One method to increase bandwidth without increasing undesired emissions is to place the filter corner frequency inside the transmitter bandwidth and correct any resulting droop using digital equalization. This approach requires a very accurate filter frequency calibration because the filter's frequency transfer function must closely match the expected response inverted by the digital equalizer.
Other implementations have focused generally on the tuning of a filter. Such implementations include making direct measurements of a resistor and capacitor on a semiconductor chip. This method, however, is inexact as it does not capture the impact of the active circuits in the filter, such as op-amps, on the frequency response. Another method for fine tuning of a filter involves reconfiguring the filter as an oscillator and measuring the oscillating frequency. This however, requires modifying the filter from its intended configuration, which often leads to the addition of calibration errors.

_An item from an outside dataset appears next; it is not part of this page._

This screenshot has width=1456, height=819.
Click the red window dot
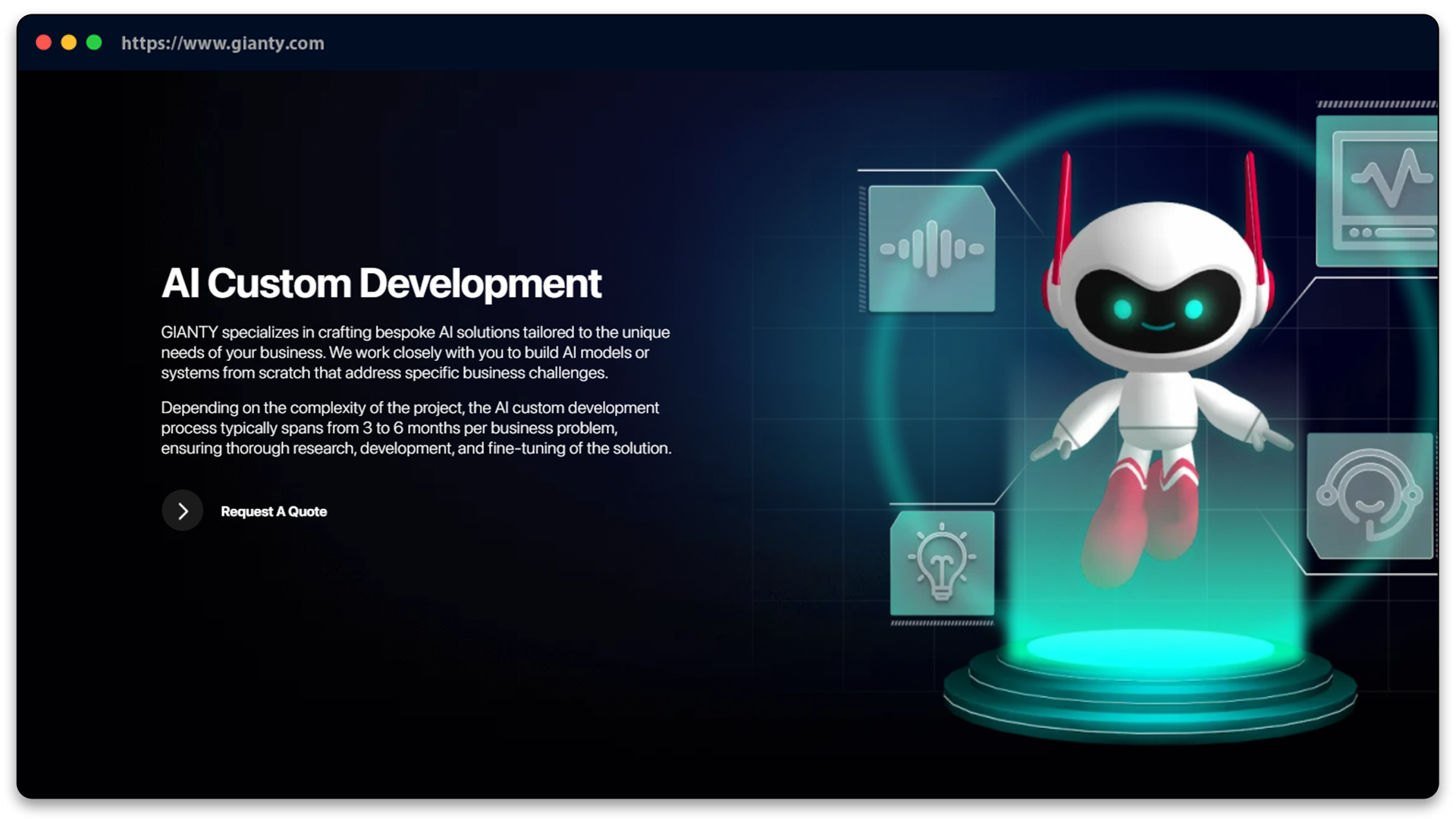[x=43, y=42]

Another method for fine tuning a filter is directed towards stimulating a filter with a periodic signal (such as, for example, a square wave) and measuring the time it takes to reach a zero crossing. This method for tuning however, in general, is also restricted towards the calibration of a first order filter response and is ineffective for higher order filters. Another method includes stimulating a filter with a sinusoid wave at the corner phase and using a phase detector to measure when the input and output appear to be 90 degrees out of phase. This method is inefficient, as it fails to calibrate the peaking frequency, and requires additional hardware in its implementation.
Thus there remains a need in the art, for an efficient system and method for calibrating the frequency response of an electronic filter with high accuracy, without the need for additional hardware. There also remains a need in the art for calibrating the frequency response of an electronic filter during a standard transmission operating mode.